- PERMINTAAN YANG DIBERIKAN 1 -
Menurut cerita tentang julukan tukang ojek di facebook, apa jabatan Pak Aswandi?
- PERMINTAAN YANG DIBERIKAN 2 -
Tolong terjemahkan kalimat dari cerita julukan tukang ojek ini ke dalam bahasa Inggris: “Kami bertiga, dengan motor masing-masing meluncur.”
- PERMINTAAN YANG DIBERIKAN 3 -
Teruskan cerita tentang julukan tukang ojek di facebook itu, dimulai setelah kalimat terakhir yang tercantum.

- KUTIPAN SUMBER -
Saya masih tidur ketika tiba-tiba saja seluler saya berbunyi.
Isinya, “Gile kau ni, dari jual buku, sekarang jadi tukang ojek pulak. Mang
mantap mang kawan kite satu ni.” Tentu saja saya tersenyum membaca SMS demikian
dan segera dapat memakluminya. Bukan hanya saya, tetapi teman kami yang lain,
pun mendapat teguran yang sama. Hatta dituduh mencari penghasilan tambahan
ngojek untuk tambah-tambah uang tabungannya yang sudah dia siapkan sejak
beberapa tahun lalu untuk menikah. Saya dan Hatta, sekali lagi, dapat memaklumi
teguran tersebut. Ya, apalagi penyebabnya kalau bukan facebook. Jejaring sosial
yang terkenal paling provokatif sedunia. Apasaja bisa terjadi di halaman ini.
Termasuk kemudian saya dan Hatta yang kemudian dapat gelar baru dua hari
belakangan, Tukang Ojek.
Kronologis
Perihal cerita tukang ojek di facebook bisa saya ceritakan
kira-kira seperti ini. Hari Senin kemarin saya mengajak dua orang teman, Yudi
dan Hatta untuk berlebaran ke rumah Pak Aswandi. Dekan FKIP Untan yang
tulisannya selalu ada di Pontianak Post setiap hari senin itu. Waktu itu saya
masih di rumah, kampung Arang, ketika saya hendak berangkat, lalu Hatta
mengirimi saya SMS, isinya bahwa saya disuruh mampir di bengkel Vespa tak jauh
dari BLKI sebab Vespanya mogok. Yudhi juga sudah menunggu di sana. Sayapun
mampir. Sambil menunggu Vespa diservice, Saya, Hatta, Yudhi bercakap-cakap. Tak
lama, vespa selesai. Kami bertiga, dengan motor masing-masing meluncur.
Tujuannya ke rumah pak Aswandi, di daerah jalan Danau Sentarum, namun mampir
dulu ke rumah mimpi. Sebab Hatta kebelet mau buang hajat dan Yudhi pengen
sholat Dzuhur. Dari BLKI kami lewat Untan. Eh, tiba-tiba saja motor saya bocor.
Yudhi menemukan tambal ban motor di deretan warung kopi seberang Hotel Merpati.
Menunggu motor ganti ban, kembali kami bertiga bercakap-cakap. Isi
percakapan, tak jauh dari gurauan sesama teman akrab. Yudhi yang pertama
mencandai saya saat dirinya menemukan saya sedang duduk di depan warung kopi
yang tutup (barangkali karena lebaran). Yudhi bilang bahwa posisi duduk saya
sudah pas seperti tukang stempel yang biasanya di pinggir-pinggir jalan.

- INFORMASI YANG DIBERIKAN -
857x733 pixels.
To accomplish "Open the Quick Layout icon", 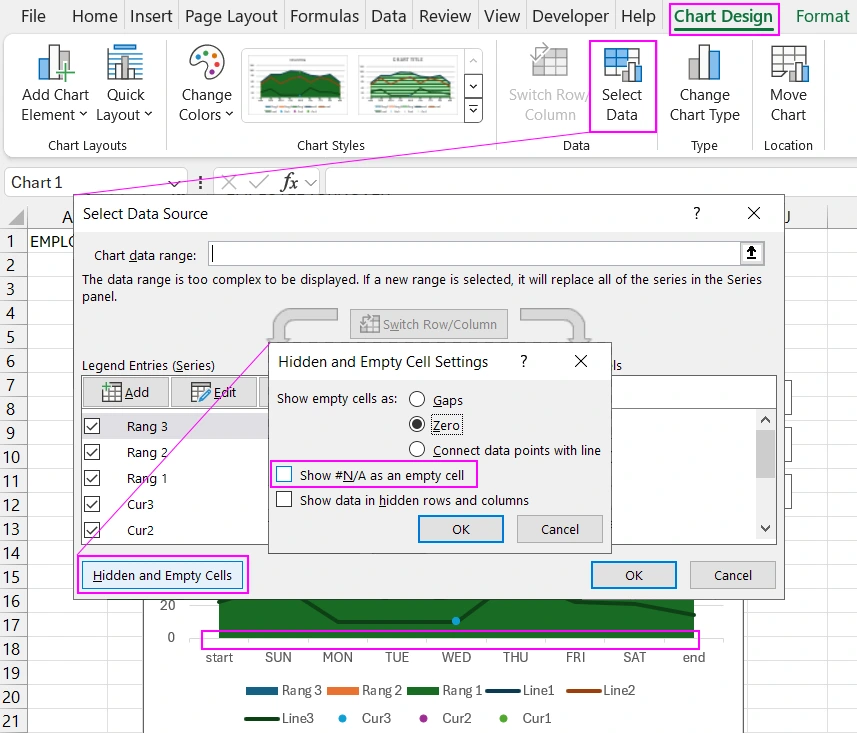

- JAWABAN TERTULIS 1 -
Dekan FKIP Untan.

- JAWABAN TERTULIS 2 -
The three of us set off, each on our own motorbike.

- JAWABAN TERTULIS 3 -
Tinggal ditambah meja dan peralatan stempel saja, saya sudah layak
dikategorikan sebagai tukang pembuat stempel. Hatta menyetujuinya sambil
tertawa. Tapi tiba-tiba tawa Hatta semakin menjadi-jadi saat menemukan papan
bertuliskan “OJEK” pas di depan saya duduk. Papan itu menempel di atas seng
sebuah warung kopi. Hatta dan Yudhi terpingkal-pingkal, saya yang
dicandai juga ikut tertawa. Gelar tukang stempel yang ditujukan kepada saya
seketika berubah menjadi Tukang Ojek. Yudhilah yang kemudian berinisiatif
mengabadikan profesi baru saya sebagai tukang ojek dalam kamera digitalnya.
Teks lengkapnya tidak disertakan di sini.